Dataset records
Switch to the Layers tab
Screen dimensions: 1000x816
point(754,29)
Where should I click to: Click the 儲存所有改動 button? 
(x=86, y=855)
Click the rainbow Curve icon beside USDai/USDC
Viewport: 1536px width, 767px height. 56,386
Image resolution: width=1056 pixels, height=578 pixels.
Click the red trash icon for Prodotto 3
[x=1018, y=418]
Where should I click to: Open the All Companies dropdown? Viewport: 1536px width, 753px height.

To be done
Output the dataset records above as a JSON list of strings, one string for each line, and omit any blank lines.

Output of the exercise
[
  "Switch to the Layers tab",
  "Screen dimensions: 1000x816",
  "point(754,29)",
  "Where should I click to: Click the 儲存所有改動 button? ",
  "(x=86, y=855)",
  "Click the rainbow Curve icon beside USDai/USDC",
  "Viewport: 1536px width, 767px height. 56,386",
  "Image resolution: width=1056 pixels, height=578 pixels.",
  "Click the red trash icon for Prodotto 3",
  "[x=1018, y=418]",
  "Where should I click to: Open the All Companies dropdown? Viewport: 1536px width, 753px height."
]